Dentre as considerações alcançadas pelos pesquisadores está a de um grande quantitativo de respostas com teor preconceituoso e estigmatizado, sobretudo associando a homossexualidade com o campo genético. “Tivemos uma grande quantidade de pessoas que apontavam fatores genéticos como causa da homossexualidade, juntamente a um discurso de que ‘eu aceito’ ou ‘não tenho nada contra’. Aqui encontramos duas questões sérias envolvidas, uma que é do lado biológico que abriria brechas para questões patológicas e a possibilidade de tratamento. E a outra que é a do discurso que vela prejulgamentos pessoais ou certo distanciamento do tema. Encontramos discursos mais reflexivos acerca da questão, que partem de um compromisso com a causa, advindo de estudos, pesquisas, ainda nos alunos novatos”, explica a professora pesquisadora.

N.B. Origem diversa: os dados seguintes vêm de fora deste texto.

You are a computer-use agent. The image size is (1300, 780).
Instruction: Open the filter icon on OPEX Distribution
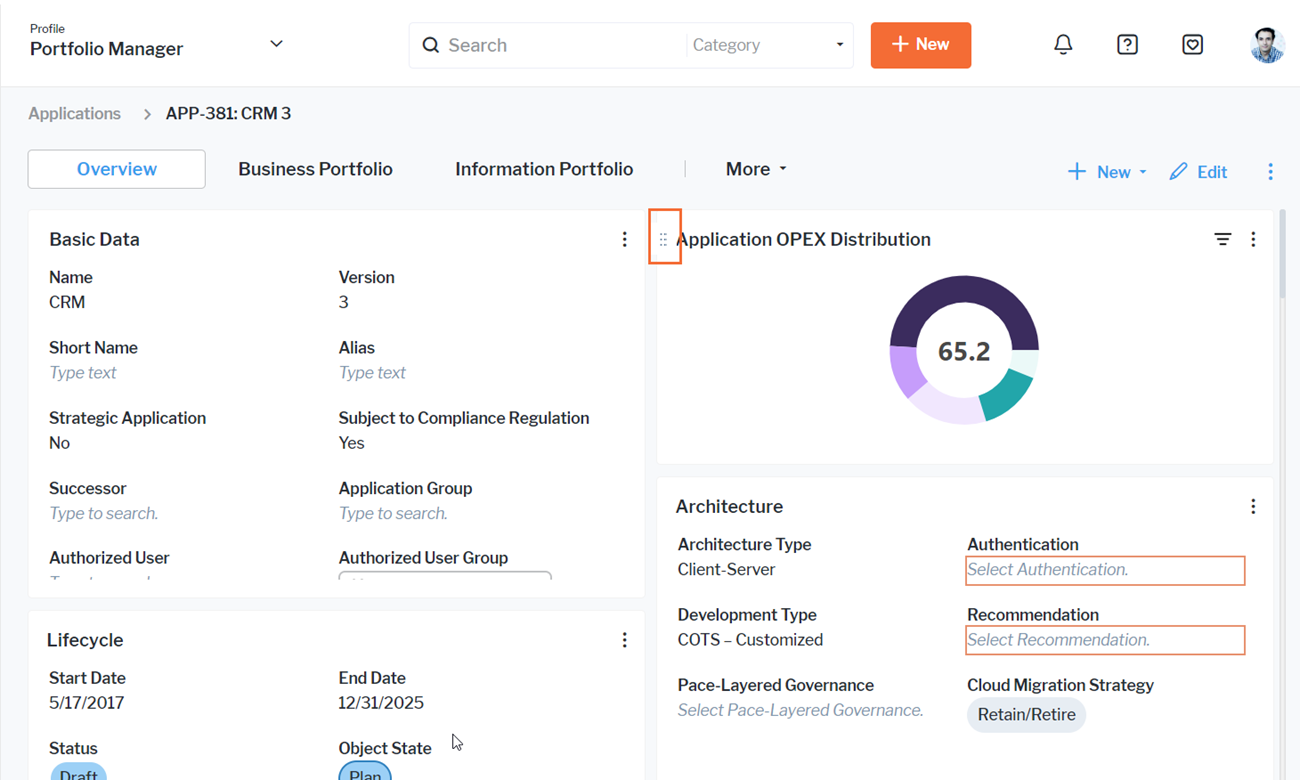pyautogui.click(x=1222, y=239)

De acordo a dupla, a intenção foi realmente entender como os alunos no início do curso compreendiam essa temática. De acordo com Mateus Rodrigues: “Ficou muito claro que essas representações sociais, em geral, advêm da convivência com uma sociedade que ainda traz marcas de muito preconceito e conservadorismo. Eles trazem esses discursos do senso comum, da família, das calçadas. Como eles estão no início do curso, ainda entrarão em contato com os princípios éticos relacionados à postura esperada de um profissional da Psicologia no desempenho de suas funções. O olhar, ao longo do curso, conforme as discussões, debates proporcionados pelas disciplinas, trarão mais visões científicas e sociais e menos triviais”.
Os pesquisadores concordam que a experiência foi bastante proveitosa para os dois. De acordo com Mateus, a iniciação científica transformou as suas perspectivas acadêmicas e, em conformidade com o rema estudado, viu uma oportunidade para rever suas próprias convicções acerca da carreira e dos seus colegas de profissão e curso. Agora, os planos da equipe perpassam a divulgação dos resultados alcançados em revistas especializadas da área e apresentação em eventos que tenham o enfoque nas questões de gênero e diversidade sexual.